◆ **OBJETIVO DA TAREFA**
Transcreva, sem qualquer alteração, a parte do perfil da escritora Joyce Cavalccante que começa em "BIS - Como se" e termina em "literatura viva, pulsante.", incluídas essas próprias palavras.

◆ **TRECHO CITADO**

________________________________________

Maria Célia Teixeira
Atrevimento é a palavra de ordem
5.10.2002
A partir de hoje, e todo primeiro
sábado de cada vez, o BIS vai traçar o perfil das nossas escritoras.
Vamos mostrar quem é quem na literatura brasileira. Começamos com a
cearense Joyce Cavalccante, romancista, contista, autora de sete
livros, alguns traduzidos para vários idiomas, participante de oito
antologias tanto no Brasil como no exterior.
Formada em
Ciências Políticas, a feminista Joyce é dona de um texto cuja
narrativa passou - de 78, data em que publicou seu primeiro livro
até os dias atuais - pelo erotismo, ousadia sexual, feminismo e
agora transita no regionalismo e na política.
Até o final do
ano lança os contos "Longos trechos de dias líquidos". Paralelamente
pesquisa os anos de 85 a 95 para escrever "Os brazucas", o terceiro
volume de uma saga que cobre 50 anos de Brasil - de 54 a 2004. Já
morou no Rio, em Nova York, Washington e há 20 anos reside em São
Paulo, onde fundou a Rebra - Rede de Escritoras Brasileiras.
BIS - Como se situa na literatura brasileira?
JOYCE CAVALCCANTE - Como a escritora mais atrevida que o nosso mundo
literário já teve que assimilar. Atrevimento é um dos meus
instrumentos de trabalho, os outros são notebook, caneta,
observação, acuidade auditiva e paciência com o ser humano. Sendo
assim, contribuo para manter a literatura viva, pulsante.
Escrevo textos
que poucos teriam coragem de assinar e com eles oxigeno o cenário.
Sou romancista por excelência e contista de vez em quando. Poesia
ainda não tentei, digo, poesia assim formal como se conhece; o que
não impede de espelhar no meu texto minhas origens nordestinas,
essas adquiridas ao pé dos cantadores de feiras e calçadas, contando
suas mazelas em rimas pobres mas honestas.
Você é cearense. Acha que por não ser do eixo
Rio-São Paulo foi mais difícil entrar no mercado editorial?
Um fenômeno muito Brasil é esse. Um cidadão pode ser o máximo em
talento e desempenho, se não vier se estabelecer no eixo Rio-São
Paulo, se perde na poeira. Senti isso na carne antes de sentir no
papel. Enquanto morava na exuberante Fortaleza, eu tinha placidez
para pensar e processar minha escrita, mas só fui publicar e assim
exercer a partilha do texto com os meus leitores, depois que mudei
para São Paulo, cidade cujas as partes são maiores do que o todo, ao
contrário do que se afirma.
Moro num bairro
de classe média onde o sol me dá bom dia e o padeiro comenta minhas
crônicas. E sou grata à literatura por ter me trazido até aqui.

________________________________________

◆ **DADOS APRESENTADOS**
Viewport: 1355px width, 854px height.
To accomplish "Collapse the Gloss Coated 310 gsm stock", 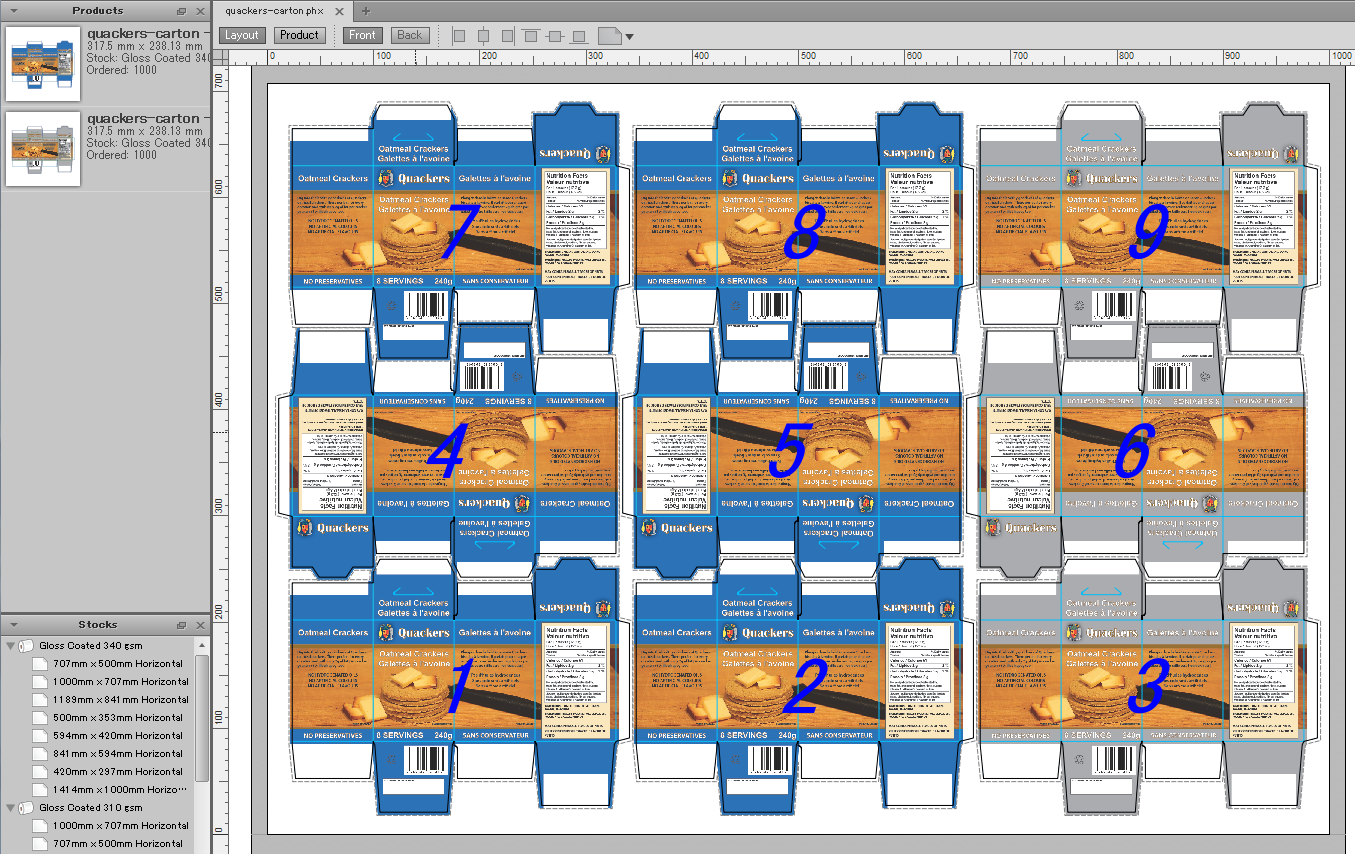I will pos(11,808).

________________________________________

◆ **RESPOSTA**
BIS - Como se situa na literatura brasileira?
JOYCE CAVALCCANTE - Como a escritora mais atrevida que o nosso mundo
literário já teve que assimilar. Atrevimento é um dos meus
instrumentos de trabalho, os outros são notebook, caneta,
observação, acuidade auditiva e paciência com o ser humano. Sendo
assim, contribuo para manter a literatura viva, pulsante.